Consigne de travail -
Pouvez-vous recopier mot pour mot le passage du texte sur la science et l'existence de Dieu, en commençant à « Que la Terre soit » et en terminant à « à être perfectionnés. » ?

Extrait à lire -
_ _ _ _ _

Florian Laguens: "Non, la science ne peut rien prouver. Encore moins l’existence de Dieu"
Pourquoi la science ne pourra-t-elle jamais prouver l’existence de Dieu ?
Car la science ne peut rien prouver. Au XXe siècle, les philosophes des sciences ont bien mis en évidence que toute théorie scientifique n’est qu’une hypothèse provisoire en attente d’une autre qui la dépassera. Le propre de l’énoncé scientifique est qu’il est falsifiable, qu’il peut être contredit, assurait le philosophe Karl Popper : il n’y a donc pas de théorie éternelle. De plus, ajoutait-il, aucune expérience particulière ne peut prouver une loi générale. Quant à prouver l’existence de Dieu, la science le peut encore moins. Elle s’attache en effet au mesurable et à ce qui est accessible à l’expérience. Comment pourrait-elle approcher un être immatériel ?
Mais n’existe-t-il pas des conclusions définitives en sciences ? La sphéricité de la Terre, l’héliocentrisme ne sont-ils pas des certitudes ?
Que la Terre soit ronde, cela n’a rien d’une affirmation scientifique. Ce qui est de l’ordre de la science, c’est la description de la géométrie de la Terre, et on sait que celle-ci n’est pas exactement ronde ; qu’elle est un peu aplatie aux pôles. Certes, il y a du définitif en ce qui concerne des affirmations très vagues - on sait ainsi que la Terre est en mouvement -, mais de telles assertions n’ont aucun intérêt pour la théorie scientifique. Ce qui intéresse celle-ci est de savoir comment elle est en mouvement, en vertu de quels mécanismes… La science, ce n’est pas des phrases toutes faites, ce sont des modèles. Et parmi ces modèles, aucun n’est considéré à ce jour comme définitif ; tous sont appelés à être perfectionnés.
La science ne peut rien dire de Dieu, mais ne peut-elle pas prouver son existence de manière indirecte, négative (en montrant qu’il est la seule explication possible à ce que nous vivons) ?
La science ne pouvant trouver de cause à ce qu’il nous arrive, les auteurs en déduisent qu’il existe une cause extérieure à nous qui serait Dieu. Cette affirmation n’est en rien scientifique. Et elle oublie que cette cause extérieure pourrait être tout autre chose que Dieu.
Les auteurs n’utilisent cependant pas le mot "preuve" dans le sens d’un théorème ou d’une démonstration mathématique absolue, mais dans le sens d’un "élément matériel qui contribue à accréditer ou infirmer une thèse". Les preuves de l’existence de Dieu sont alors un ensemble d’arguments convergents et convaincants.

_ _ _ _ _

Données extraites -
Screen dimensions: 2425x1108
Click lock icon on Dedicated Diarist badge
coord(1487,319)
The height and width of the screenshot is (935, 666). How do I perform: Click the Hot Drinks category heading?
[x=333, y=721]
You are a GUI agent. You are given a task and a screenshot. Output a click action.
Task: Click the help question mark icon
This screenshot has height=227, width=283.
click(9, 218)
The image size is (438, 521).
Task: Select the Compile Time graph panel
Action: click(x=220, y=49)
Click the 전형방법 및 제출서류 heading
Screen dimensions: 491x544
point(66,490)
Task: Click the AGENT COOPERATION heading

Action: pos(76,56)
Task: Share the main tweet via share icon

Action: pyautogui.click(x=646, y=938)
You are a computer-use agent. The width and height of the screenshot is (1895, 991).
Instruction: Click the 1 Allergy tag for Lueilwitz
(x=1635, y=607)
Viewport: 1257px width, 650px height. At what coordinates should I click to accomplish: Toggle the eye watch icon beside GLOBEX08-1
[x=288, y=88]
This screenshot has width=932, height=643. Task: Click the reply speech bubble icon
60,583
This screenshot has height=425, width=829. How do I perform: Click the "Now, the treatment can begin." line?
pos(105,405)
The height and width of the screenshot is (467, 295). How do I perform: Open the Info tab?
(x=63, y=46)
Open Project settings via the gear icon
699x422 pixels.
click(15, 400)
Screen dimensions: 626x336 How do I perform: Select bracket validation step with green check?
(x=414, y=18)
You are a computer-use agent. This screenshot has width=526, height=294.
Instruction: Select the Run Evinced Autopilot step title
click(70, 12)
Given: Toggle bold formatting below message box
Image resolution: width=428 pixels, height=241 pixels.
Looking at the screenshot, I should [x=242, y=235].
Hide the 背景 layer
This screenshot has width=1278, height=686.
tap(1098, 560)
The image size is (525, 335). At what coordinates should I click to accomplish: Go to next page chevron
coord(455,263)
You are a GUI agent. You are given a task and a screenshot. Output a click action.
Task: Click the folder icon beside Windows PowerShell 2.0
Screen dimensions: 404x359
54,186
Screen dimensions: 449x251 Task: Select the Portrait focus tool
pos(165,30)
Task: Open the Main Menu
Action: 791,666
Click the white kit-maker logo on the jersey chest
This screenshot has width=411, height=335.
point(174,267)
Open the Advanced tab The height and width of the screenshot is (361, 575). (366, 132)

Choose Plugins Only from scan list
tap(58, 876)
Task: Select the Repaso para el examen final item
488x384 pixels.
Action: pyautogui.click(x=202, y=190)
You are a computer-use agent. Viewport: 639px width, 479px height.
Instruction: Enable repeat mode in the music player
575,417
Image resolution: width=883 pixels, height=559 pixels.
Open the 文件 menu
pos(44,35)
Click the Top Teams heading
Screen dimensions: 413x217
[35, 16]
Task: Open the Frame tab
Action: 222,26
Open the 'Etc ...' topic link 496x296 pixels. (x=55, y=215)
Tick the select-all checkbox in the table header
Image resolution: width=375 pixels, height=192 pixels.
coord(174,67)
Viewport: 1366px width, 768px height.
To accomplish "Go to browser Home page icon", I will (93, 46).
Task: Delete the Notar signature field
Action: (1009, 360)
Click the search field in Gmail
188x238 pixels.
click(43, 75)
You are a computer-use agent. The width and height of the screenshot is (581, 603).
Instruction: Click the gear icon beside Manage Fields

_ _ _ _ _

Corrigé -
Que la Terre soit ronde, cela n’a rien d’une affirmation scientifique. Ce qui est de l’ordre de la science, c’est la description de la géométrie de la Terre, et on sait que celle-ci n’est pas exactement ronde ; qu’elle est un peu aplatie aux pôles. Certes, il y a du définitif en ce qui concerne des affirmations très vagues - on sait ainsi que la Terre est en mouvement -, mais de telles assertions n’ont aucun intérêt pour la théorie scientifique. Ce qui intéresse celle-ci est de savoir comment elle est en mouvement, en vertu de quels mécanismes… La science, ce n’est pas des phrases toutes faites, ce sont des modèles. Et parmi ces modèles, aucun n’est considéré à ce jour comme définitif ; tous sont appelés à être perfectionnés.